Unsere Bioläden (und auch Wochenmärkte) sind gefüllt mit einer Vielzahl an verschiedensten gesunden Lebensmitteln.
Und doch kann eine Mangelerscheinung an wichtigen Vitaminen und Mineralstoffen auftreten. Es werden ausreichend gesunde Lebensmittel verzehrt, und trotzdem liegt ein Mangel vor.
Wie kann das sein?

Der Körper ist phasenweise nicht in der Lage, Mineralstoffe und Spurenelemente aufzunehmen, auch wenn diese zur Verfügung stehen. Die Aufnahme der Nährstoffe erfolgt hauptsächlich im Dünndarm: dem Darmabschnitt, der unserem Magen am Nächsten ist. Dort gelangen die lebenswichtigen Stoffe durch die Darmschleimhaut direkt in unseren Blutkreislauf und werden so dem Körper zur Verfügung gestellt. Hat der Stoffwechsel an der Stelle ein Problem, so kann der Körper die wichtigen Stoffe nicht aufnehmen.

Folgen sind:
  • Antriebsschwäche
  • chronische Müdigkeit
  • Haut- und Haarprobleme
  • Konzentrationsschwäche
  • Nervosität
  • Kopf- und Gliederschmerzen

In der Heilkräuterkunde wurden Pflanzen entdeckt, die bei derartigen Resorptionsschwierigkeiten unserem Körper helfen, die lebenswichtigen Mineralstoffe aufzunehmen. Es sind sogenannte "Einschleuserpflanzen".

Es gibt eine Reihe von Pflanzen, die in Form von Gewürzen, Wildgemüse, Tee, Pflanzenauszügen und Kräuterpulver in unserem täglichen Speiseplan mit integriert werden sollten.

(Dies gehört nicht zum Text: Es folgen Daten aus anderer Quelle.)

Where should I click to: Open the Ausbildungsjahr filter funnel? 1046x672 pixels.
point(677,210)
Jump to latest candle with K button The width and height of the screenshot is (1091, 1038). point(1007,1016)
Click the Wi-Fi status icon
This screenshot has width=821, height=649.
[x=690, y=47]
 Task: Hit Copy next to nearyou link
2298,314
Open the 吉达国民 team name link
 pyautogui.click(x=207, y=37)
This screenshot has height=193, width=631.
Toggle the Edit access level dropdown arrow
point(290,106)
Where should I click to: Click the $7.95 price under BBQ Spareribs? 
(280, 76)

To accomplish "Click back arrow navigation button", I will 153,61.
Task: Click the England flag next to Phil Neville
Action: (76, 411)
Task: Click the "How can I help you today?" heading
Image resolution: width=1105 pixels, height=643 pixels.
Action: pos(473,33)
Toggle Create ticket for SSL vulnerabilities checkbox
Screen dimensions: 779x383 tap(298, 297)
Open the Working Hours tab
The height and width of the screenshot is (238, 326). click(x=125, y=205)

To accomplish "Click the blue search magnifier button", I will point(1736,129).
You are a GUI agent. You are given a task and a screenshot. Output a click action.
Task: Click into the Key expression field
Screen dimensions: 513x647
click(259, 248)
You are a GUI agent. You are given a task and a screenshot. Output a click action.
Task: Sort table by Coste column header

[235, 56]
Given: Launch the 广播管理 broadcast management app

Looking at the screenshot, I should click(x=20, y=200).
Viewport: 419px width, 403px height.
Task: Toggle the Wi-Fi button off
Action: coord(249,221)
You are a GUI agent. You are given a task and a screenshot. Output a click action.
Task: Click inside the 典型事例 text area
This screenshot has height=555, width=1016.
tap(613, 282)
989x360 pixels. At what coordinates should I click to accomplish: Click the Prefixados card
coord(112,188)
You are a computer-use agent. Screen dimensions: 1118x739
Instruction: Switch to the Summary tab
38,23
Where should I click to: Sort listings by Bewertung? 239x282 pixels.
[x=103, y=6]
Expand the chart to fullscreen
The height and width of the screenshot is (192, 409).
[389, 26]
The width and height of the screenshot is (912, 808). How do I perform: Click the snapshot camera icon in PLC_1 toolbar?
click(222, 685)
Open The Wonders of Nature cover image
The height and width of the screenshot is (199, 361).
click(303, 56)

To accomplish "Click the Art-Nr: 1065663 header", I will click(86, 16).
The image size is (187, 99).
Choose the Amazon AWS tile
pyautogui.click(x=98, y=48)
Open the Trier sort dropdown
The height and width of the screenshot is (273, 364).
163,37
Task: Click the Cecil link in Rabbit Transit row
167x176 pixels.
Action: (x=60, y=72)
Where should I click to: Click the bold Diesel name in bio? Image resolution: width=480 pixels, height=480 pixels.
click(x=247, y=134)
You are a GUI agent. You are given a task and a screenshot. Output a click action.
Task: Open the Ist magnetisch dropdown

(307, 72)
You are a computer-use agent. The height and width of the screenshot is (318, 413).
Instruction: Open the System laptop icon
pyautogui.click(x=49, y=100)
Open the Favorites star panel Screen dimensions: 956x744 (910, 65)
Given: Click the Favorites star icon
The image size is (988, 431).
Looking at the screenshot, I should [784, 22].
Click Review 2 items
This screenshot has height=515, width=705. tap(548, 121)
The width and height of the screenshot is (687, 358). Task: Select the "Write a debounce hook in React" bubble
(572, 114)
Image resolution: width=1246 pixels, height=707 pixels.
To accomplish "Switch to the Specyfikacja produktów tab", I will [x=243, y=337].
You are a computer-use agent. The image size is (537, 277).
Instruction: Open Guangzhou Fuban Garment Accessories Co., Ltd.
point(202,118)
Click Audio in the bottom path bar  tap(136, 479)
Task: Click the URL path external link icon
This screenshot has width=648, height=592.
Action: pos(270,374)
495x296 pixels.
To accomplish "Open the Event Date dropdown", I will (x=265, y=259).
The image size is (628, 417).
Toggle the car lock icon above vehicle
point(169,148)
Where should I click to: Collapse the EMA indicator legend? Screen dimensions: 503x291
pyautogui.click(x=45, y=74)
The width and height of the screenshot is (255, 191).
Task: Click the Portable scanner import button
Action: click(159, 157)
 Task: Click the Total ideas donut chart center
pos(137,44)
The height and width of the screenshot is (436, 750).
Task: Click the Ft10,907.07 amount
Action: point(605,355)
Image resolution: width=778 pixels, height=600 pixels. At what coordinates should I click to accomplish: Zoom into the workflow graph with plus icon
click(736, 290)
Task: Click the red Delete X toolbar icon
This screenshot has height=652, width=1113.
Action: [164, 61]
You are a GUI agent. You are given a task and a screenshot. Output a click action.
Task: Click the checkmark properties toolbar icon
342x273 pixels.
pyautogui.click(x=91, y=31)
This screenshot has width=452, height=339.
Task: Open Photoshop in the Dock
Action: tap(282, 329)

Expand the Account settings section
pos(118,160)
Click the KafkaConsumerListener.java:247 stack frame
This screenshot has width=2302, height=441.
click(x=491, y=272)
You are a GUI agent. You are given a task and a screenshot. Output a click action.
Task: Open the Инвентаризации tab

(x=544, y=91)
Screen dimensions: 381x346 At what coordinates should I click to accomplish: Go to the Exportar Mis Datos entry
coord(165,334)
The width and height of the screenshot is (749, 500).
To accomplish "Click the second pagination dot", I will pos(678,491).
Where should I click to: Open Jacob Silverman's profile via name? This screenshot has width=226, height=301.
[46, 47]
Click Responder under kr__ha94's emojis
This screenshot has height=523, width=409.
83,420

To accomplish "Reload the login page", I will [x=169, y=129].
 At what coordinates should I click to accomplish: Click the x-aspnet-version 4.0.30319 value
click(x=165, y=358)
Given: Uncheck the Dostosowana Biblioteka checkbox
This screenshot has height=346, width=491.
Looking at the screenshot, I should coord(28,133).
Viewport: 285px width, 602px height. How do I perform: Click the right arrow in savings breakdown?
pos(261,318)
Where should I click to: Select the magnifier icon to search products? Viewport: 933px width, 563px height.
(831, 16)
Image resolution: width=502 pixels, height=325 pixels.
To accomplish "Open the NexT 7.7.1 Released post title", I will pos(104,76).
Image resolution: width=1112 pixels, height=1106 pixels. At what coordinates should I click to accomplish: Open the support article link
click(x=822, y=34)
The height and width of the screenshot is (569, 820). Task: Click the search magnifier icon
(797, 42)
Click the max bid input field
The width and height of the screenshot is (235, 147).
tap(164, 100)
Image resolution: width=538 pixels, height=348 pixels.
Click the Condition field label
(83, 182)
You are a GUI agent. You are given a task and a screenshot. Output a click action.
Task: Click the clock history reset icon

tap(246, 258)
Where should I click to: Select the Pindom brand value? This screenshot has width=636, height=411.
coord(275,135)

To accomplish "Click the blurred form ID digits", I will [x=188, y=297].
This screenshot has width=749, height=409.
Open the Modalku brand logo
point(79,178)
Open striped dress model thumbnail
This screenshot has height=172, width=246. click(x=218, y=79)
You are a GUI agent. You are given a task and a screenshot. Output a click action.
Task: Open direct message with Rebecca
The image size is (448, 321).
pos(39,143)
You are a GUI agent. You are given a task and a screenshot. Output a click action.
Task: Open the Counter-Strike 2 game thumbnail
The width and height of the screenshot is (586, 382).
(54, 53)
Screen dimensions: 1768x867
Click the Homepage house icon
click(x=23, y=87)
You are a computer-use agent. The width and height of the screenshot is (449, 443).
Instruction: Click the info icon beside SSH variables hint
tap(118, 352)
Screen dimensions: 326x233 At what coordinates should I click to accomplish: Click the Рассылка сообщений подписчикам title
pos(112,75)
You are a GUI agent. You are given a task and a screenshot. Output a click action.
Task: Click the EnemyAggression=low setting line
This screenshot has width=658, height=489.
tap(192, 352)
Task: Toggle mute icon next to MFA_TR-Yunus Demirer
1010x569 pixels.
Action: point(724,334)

Allen voran sind hier die "Universaleinschleuserpflanzen", die in der Lage sind, die Resorption aller wichtigen Mineralstoffe zu verbessern.
Die Wurzel vom Bertram und die Blätter der Melisse.

       
Quelle: Internet

https://www.amazon.de/Sonnentor-Bertram-gemahlen-Hildegard-Pack/dp/B09F3RPQSN/ref=sr_1_6?__mk_de_DE=%C3%85M%C3%85%C5%BD%C3%95%C3%91&crid=PMTBN8XDC1DF&keywords=bertram+bio&qid=1672777219&sprefix=bertram+bio%2Caps%2C99&sr=8-6

1 bis 3 Messerspitzen vom Bertrampulver über jedes Essen gestreut oder mitgekocht.
Auch bei der Gabe von Vitaminen sollte dieses Gewürz parallel zur Verabreichung kommen.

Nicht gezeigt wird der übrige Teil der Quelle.